EXERCISE BRIEF:
Each entry has to be reproduced in full, exactly as given.
──────
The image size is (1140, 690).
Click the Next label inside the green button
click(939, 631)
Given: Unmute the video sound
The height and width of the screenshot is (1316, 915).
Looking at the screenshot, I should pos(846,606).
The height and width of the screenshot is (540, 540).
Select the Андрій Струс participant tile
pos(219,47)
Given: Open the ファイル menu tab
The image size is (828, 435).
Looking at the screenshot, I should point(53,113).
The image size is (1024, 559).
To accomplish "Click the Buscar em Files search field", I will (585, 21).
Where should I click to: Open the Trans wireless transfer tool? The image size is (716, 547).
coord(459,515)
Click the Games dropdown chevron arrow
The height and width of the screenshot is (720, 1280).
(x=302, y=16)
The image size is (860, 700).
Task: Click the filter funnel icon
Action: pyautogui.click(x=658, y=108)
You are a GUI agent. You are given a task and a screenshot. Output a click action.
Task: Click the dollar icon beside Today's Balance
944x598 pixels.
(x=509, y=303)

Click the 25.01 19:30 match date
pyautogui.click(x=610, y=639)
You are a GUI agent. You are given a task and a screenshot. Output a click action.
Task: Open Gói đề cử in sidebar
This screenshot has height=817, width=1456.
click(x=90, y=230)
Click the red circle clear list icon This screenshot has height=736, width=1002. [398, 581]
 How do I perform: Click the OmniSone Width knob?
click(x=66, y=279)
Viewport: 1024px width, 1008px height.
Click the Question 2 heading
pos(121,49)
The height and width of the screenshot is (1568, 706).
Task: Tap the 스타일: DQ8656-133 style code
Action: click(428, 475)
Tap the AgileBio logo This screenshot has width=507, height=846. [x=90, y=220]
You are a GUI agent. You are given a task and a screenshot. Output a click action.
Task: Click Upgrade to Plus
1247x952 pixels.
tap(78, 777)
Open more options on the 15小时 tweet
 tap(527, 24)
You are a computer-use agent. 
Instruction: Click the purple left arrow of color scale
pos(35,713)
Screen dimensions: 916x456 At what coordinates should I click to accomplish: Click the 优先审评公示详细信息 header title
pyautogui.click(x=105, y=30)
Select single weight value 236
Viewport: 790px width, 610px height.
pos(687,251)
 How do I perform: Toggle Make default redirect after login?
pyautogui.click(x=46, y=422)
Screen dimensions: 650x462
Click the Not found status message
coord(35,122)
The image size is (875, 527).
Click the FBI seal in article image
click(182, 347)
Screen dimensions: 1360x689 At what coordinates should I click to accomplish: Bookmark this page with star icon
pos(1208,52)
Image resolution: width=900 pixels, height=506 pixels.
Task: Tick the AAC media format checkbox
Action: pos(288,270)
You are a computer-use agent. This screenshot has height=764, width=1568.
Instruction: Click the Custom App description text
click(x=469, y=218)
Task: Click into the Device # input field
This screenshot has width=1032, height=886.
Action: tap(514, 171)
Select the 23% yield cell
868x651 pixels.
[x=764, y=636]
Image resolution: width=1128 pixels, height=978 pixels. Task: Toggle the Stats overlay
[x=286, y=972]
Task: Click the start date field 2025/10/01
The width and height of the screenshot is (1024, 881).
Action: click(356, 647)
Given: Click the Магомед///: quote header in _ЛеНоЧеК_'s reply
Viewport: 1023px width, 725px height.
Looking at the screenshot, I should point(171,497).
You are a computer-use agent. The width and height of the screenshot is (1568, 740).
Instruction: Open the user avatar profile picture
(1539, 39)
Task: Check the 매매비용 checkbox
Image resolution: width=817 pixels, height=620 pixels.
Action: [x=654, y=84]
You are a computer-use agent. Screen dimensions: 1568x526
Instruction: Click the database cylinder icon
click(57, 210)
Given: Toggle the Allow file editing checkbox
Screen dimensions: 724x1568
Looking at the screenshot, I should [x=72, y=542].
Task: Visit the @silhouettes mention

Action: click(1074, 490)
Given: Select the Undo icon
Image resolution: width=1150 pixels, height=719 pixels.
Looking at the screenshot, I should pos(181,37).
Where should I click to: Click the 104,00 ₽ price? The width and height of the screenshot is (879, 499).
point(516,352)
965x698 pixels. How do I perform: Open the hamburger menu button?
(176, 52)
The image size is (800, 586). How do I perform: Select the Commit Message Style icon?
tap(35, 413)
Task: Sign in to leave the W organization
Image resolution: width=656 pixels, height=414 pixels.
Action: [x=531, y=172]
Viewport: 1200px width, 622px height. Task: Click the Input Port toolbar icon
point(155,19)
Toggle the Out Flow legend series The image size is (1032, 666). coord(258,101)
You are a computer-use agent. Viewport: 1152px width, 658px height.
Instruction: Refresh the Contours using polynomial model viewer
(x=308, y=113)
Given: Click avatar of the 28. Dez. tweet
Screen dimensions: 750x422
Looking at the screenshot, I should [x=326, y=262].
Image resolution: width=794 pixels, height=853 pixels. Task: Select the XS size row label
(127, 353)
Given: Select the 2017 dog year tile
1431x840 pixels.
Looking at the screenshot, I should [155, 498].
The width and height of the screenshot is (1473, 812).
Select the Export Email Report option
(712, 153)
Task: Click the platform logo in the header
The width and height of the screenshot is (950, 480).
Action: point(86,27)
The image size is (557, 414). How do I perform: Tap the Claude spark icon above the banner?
──────
SOLUTION TO THIS EXERCISE:
The image size is (1140, 690).
Click the Next label inside the green button
click(939, 631)
Given: Unmute the video sound
The height and width of the screenshot is (1316, 915).
Looking at the screenshot, I should pos(846,606).
The height and width of the screenshot is (540, 540).
Select the Андрій Струс participant tile
pos(219,47)
Given: Open the ファイル menu tab
The image size is (828, 435).
Looking at the screenshot, I should point(53,113).
The image size is (1024, 559).
To accomplish "Click the Buscar em Files search field", I will (585, 21).
Where should I click to: Open the Trans wireless transfer tool? The image size is (716, 547).
coord(459,515)
Click the Games dropdown chevron arrow
The height and width of the screenshot is (720, 1280).
(x=302, y=16)
The image size is (860, 700).
Task: Click the filter funnel icon
Action: pyautogui.click(x=658, y=108)
You are a GUI agent. You are given a task and a screenshot. Output a click action.
Task: Click the dollar icon beside Today's Balance
944x598 pixels.
(x=509, y=303)

Click the 25.01 19:30 match date
pyautogui.click(x=610, y=639)
You are a GUI agent. You are given a task and a screenshot. Output a click action.
Task: Open Gói đề cử in sidebar
This screenshot has height=817, width=1456.
click(x=90, y=230)
Click the red circle clear list icon This screenshot has height=736, width=1002. [398, 581]
 How do I perform: Click the OmniSone Width knob?
click(x=66, y=279)
Viewport: 1024px width, 1008px height.
Click the Question 2 heading
pos(121,49)
The height and width of the screenshot is (1568, 706).
Task: Tap the 스타일: DQ8656-133 style code
Action: click(428, 475)
Tap the AgileBio logo This screenshot has width=507, height=846. [x=90, y=220]
You are a GUI agent. You are given a task and a screenshot. Output a click action.
Task: Click Upgrade to Plus
1247x952 pixels.
tap(78, 777)
Open more options on the 15小时 tweet
 tap(527, 24)
You are a computer-use agent. 
Instruction: Click the purple left arrow of color scale
pos(35,713)
Screen dimensions: 916x456 At what coordinates should I click to accomplish: Click the 优先审评公示详细信息 header title
pyautogui.click(x=105, y=30)
Select single weight value 236
Viewport: 790px width, 610px height.
pos(687,251)
 How do I perform: Toggle Make default redirect after login?
pyautogui.click(x=46, y=422)
Screen dimensions: 650x462
Click the Not found status message
coord(35,122)
The image size is (875, 527).
Click the FBI seal in article image
click(182, 347)
Screen dimensions: 1360x689 At what coordinates should I click to accomplish: Bookmark this page with star icon
pos(1208,52)
Image resolution: width=900 pixels, height=506 pixels.
Task: Tick the AAC media format checkbox
Action: pos(288,270)
You are a computer-use agent. This screenshot has height=764, width=1568.
Instruction: Click the Custom App description text
click(x=469, y=218)
Task: Click into the Device # input field
This screenshot has width=1032, height=886.
Action: tap(514, 171)
Select the 23% yield cell
868x651 pixels.
[x=764, y=636]
Image resolution: width=1128 pixels, height=978 pixels. Task: Toggle the Stats overlay
[x=286, y=972]
Task: Click the start date field 2025/10/01
The width and height of the screenshot is (1024, 881).
Action: click(356, 647)
Given: Click the Магомед///: quote header in _ЛеНоЧеК_'s reply
Viewport: 1023px width, 725px height.
Looking at the screenshot, I should point(171,497).
You are a computer-use agent. The width and height of the screenshot is (1568, 740).
Instruction: Open the user avatar profile picture
(1539, 39)
Task: Check the 매매비용 checkbox
Image resolution: width=817 pixels, height=620 pixels.
Action: [x=654, y=84]
You are a computer-use agent. Screen dimensions: 1568x526
Instruction: Click the database cylinder icon
click(57, 210)
Given: Toggle the Allow file editing checkbox
Screen dimensions: 724x1568
Looking at the screenshot, I should [x=72, y=542].
Task: Visit the @silhouettes mention

Action: click(1074, 490)
Given: Select the Undo icon
Image resolution: width=1150 pixels, height=719 pixels.
Looking at the screenshot, I should pos(181,37).
Where should I click to: Click the 104,00 ₽ price? The width and height of the screenshot is (879, 499).
point(516,352)
965x698 pixels. How do I perform: Open the hamburger menu button?
(176, 52)
The image size is (800, 586). How do I perform: Select the Commit Message Style icon?
tap(35, 413)
Task: Sign in to leave the W organization
Image resolution: width=656 pixels, height=414 pixels.
Action: [x=531, y=172]
Viewport: 1200px width, 622px height. Task: Click the Input Port toolbar icon
point(155,19)
Toggle the Out Flow legend series The image size is (1032, 666). coord(258,101)
You are a computer-use agent. Viewport: 1152px width, 658px height.
Instruction: Refresh the Contours using polynomial model viewer
(x=308, y=113)
Given: Click avatar of the 28. Dez. tweet
Screen dimensions: 750x422
Looking at the screenshot, I should [x=326, y=262].
Image resolution: width=794 pixels, height=853 pixels. Task: Select the XS size row label
(127, 353)
Given: Select the 2017 dog year tile
1431x840 pixels.
Looking at the screenshot, I should [155, 498].
The width and height of the screenshot is (1473, 812).
Select the Export Email Report option
(712, 153)
Task: Click the platform logo in the header
The width and height of the screenshot is (950, 480).
Action: point(86,27)
The image size is (557, 414). How do I perform: Tap the Claude spark icon above the banner?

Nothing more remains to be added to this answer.